On the more informal and conversational end of things you’ll find Saudi Arabia’s Mstdfr network. For co-founder Ammar Sabban, getting into podcasts was completely natural. “I always liked them. We just started with the idea of doing one show,” he says. “A few months later Uber came onboard as a sponsor, and we built a studio and the idea of a network came about.” 

“The Mstdfr Show,” the network’s flagship, is coming up on its 100th episode. Close to 70 percent of its audience — which averages 20,000 a month — is in Saudi Arabia. And that audience has been built, according to Sabban, solely on word-of-mouth. 

“Because we’re offering something different to everything out there, people show up,” he says. “We don’t push the show. It’s pure fandom.”

But its success is no accident. It is designed to feel like hanging out with a group of friends, which is why it favors the panel format. Just a couple of people around a mic. 

For Sabban, everything about the show comes down to sincerity. When they sat down to record the first episode, he remembers they were trying hard to speak exclusively in Arabic. They’d even pause recording to go find the right word from time to time. But that felt inorganic, so they decided to embrace their childhoods growing up in the US, and throw in some English when it felt warranted. 

“We just said, ‘Whatever, let’s just speak the way we do. This is who we are.’ Those who speak like us find it great but others hate it. But it’s ok if it isn’t for them. And, actually, over time our Arabic has gotten better, so we have also naturally moved away from English,” Sabban says. 

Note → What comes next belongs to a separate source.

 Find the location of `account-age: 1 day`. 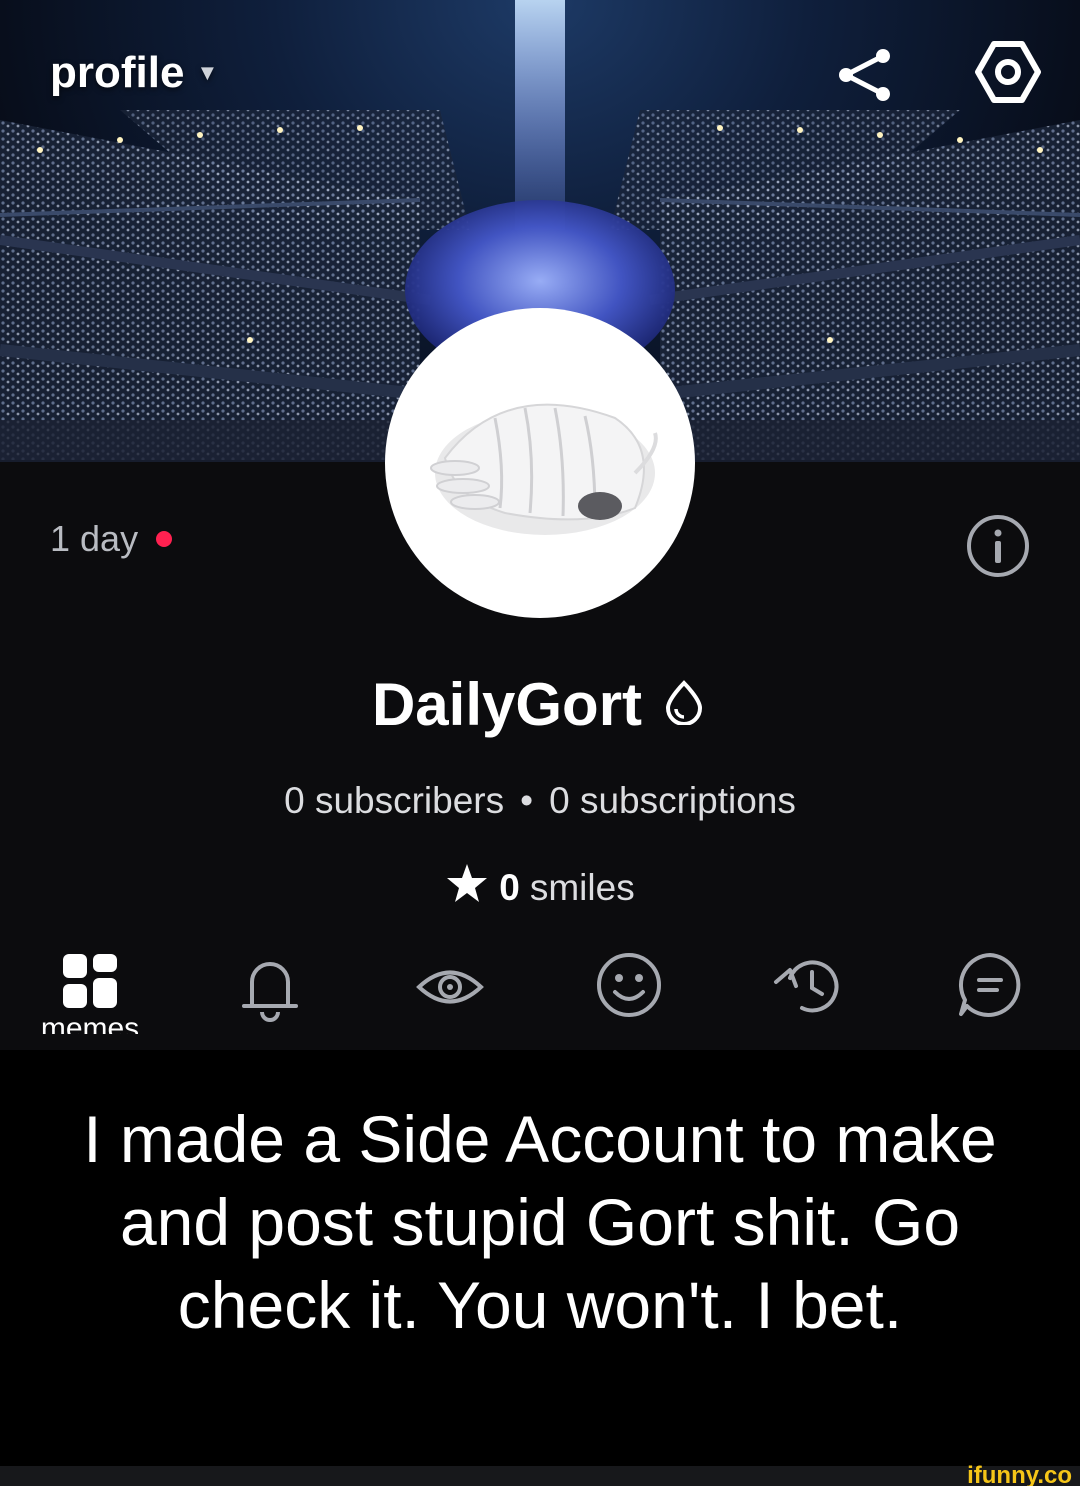

account-age: 1 day is located at coordinates (112, 539).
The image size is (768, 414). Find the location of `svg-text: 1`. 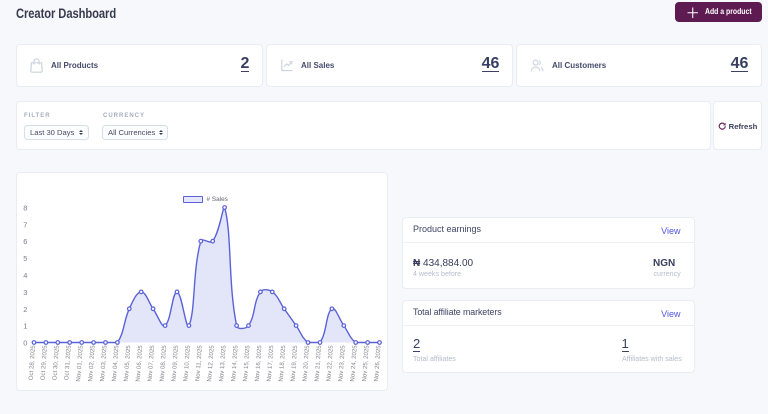

svg-text: 1 is located at coordinates (25, 326).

One thing is clear, the podcast scene in the Middle East, although small, is alive and well. And it is growing. Building on the passion of these pioneers, others feel emboldened to enter the fray. Rhea Chedid is a young entrepreneur in the process of setting up her own podcast network out of Beirut. 

“Podcasts are so intimate. You’re telling a story into someone’s ear,” she says. “I want to tell stories from the region that I don’t feel are being told. There are so many people in the region already doing amazing things and I want to join in on the fun.”